What needs to be done - Could you output everything from the first line down to the line containing "coord(1633,1060)", both included, word for word and with the pictures left out?

======== Provided records ========

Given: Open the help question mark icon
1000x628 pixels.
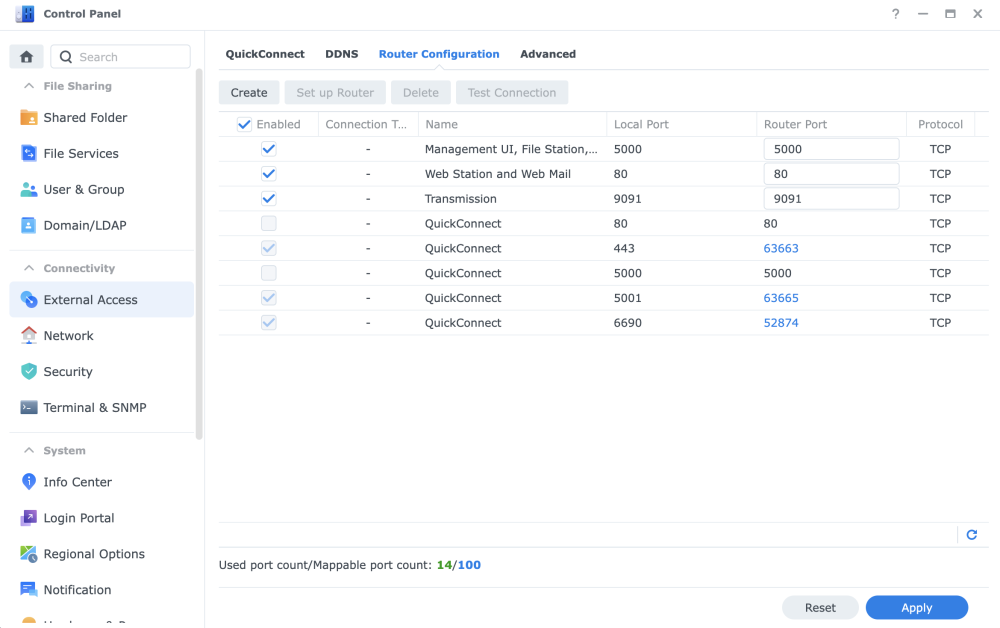Looking at the screenshot, I should (x=895, y=14).
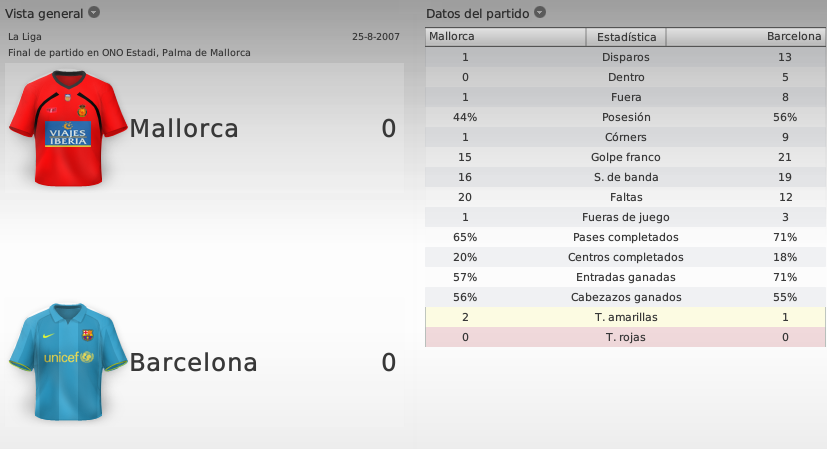Screen dimensions: 827x449
Task: Select the Cabezazos ganados row
Action: coord(626,297)
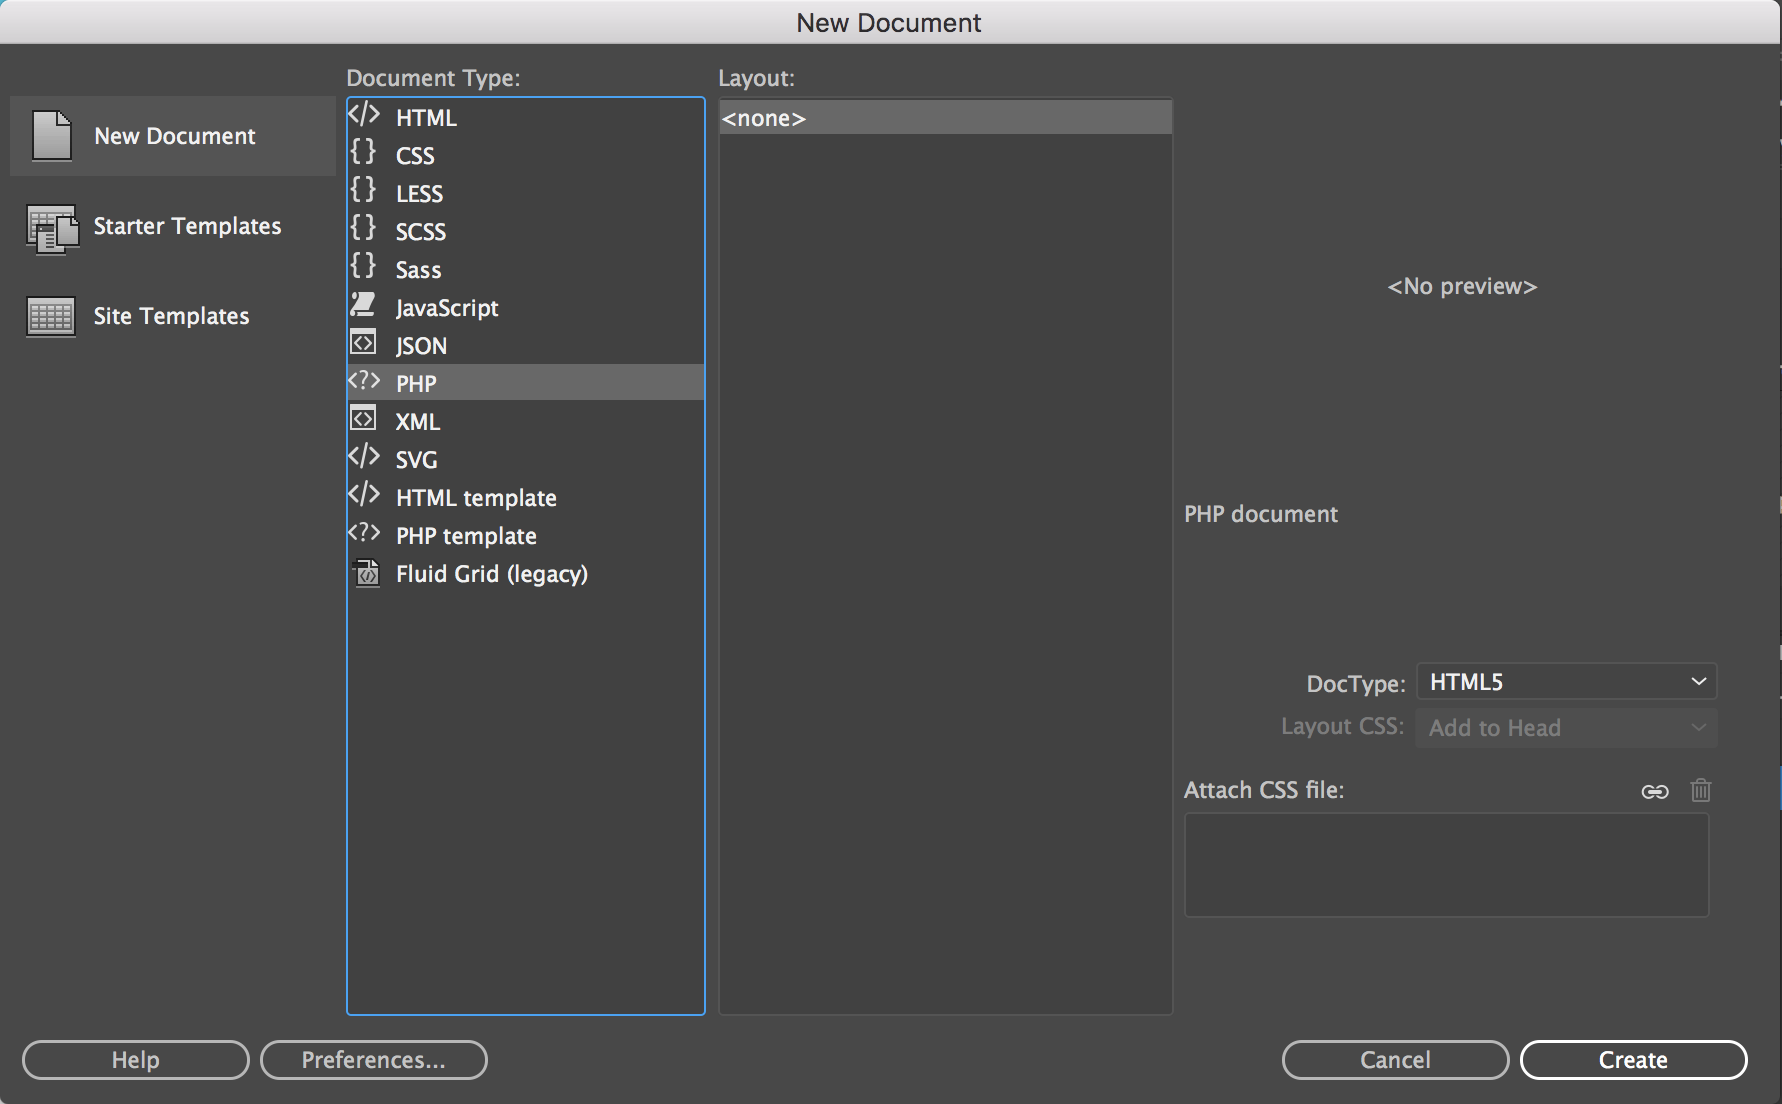Click the Create button

coord(1633,1060)
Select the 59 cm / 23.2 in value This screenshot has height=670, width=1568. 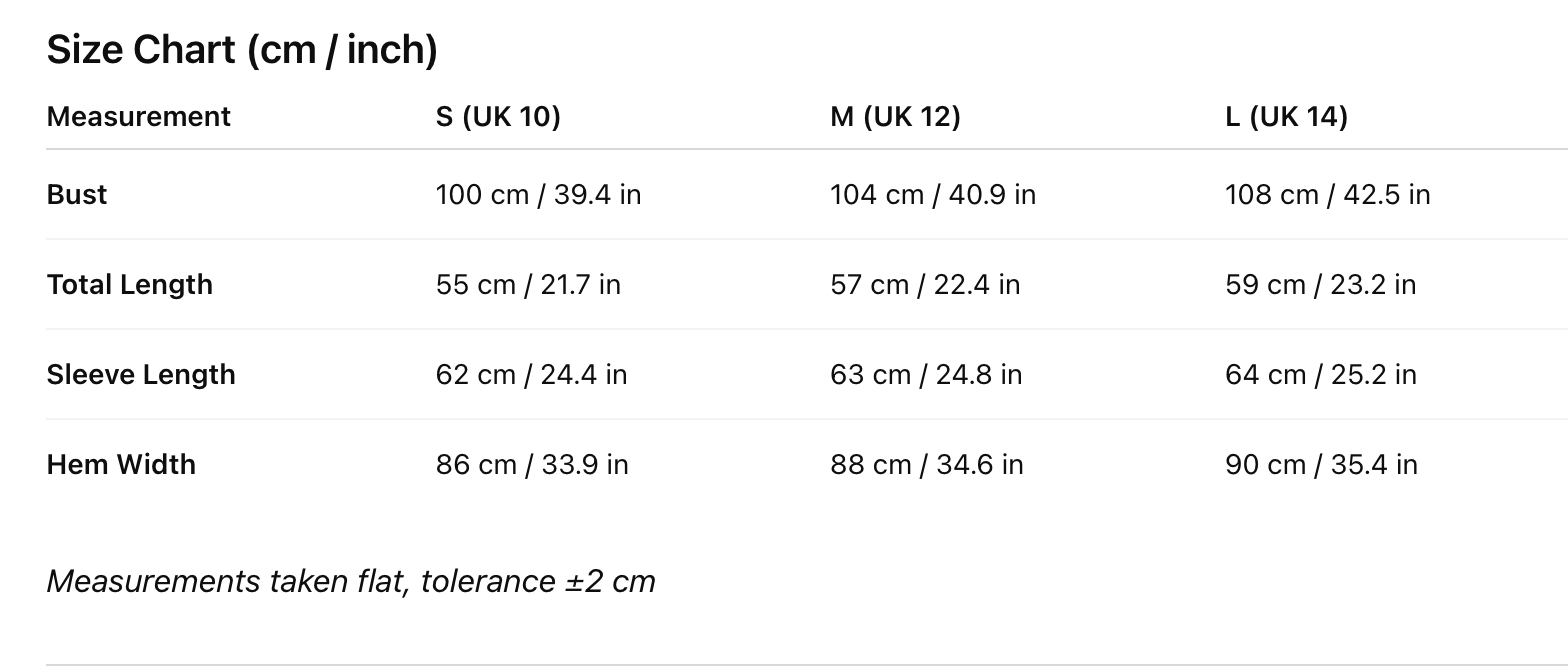1320,285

========

Exercise solution -
Given: Open the help question mark icon
1000x628 pixels.
Looking at the screenshot, I should (x=895, y=14).
Screen dimensions: 827x449
Task: Select the Cabezazos ganados row
Action: coord(626,297)
Click the Create button

coord(1633,1060)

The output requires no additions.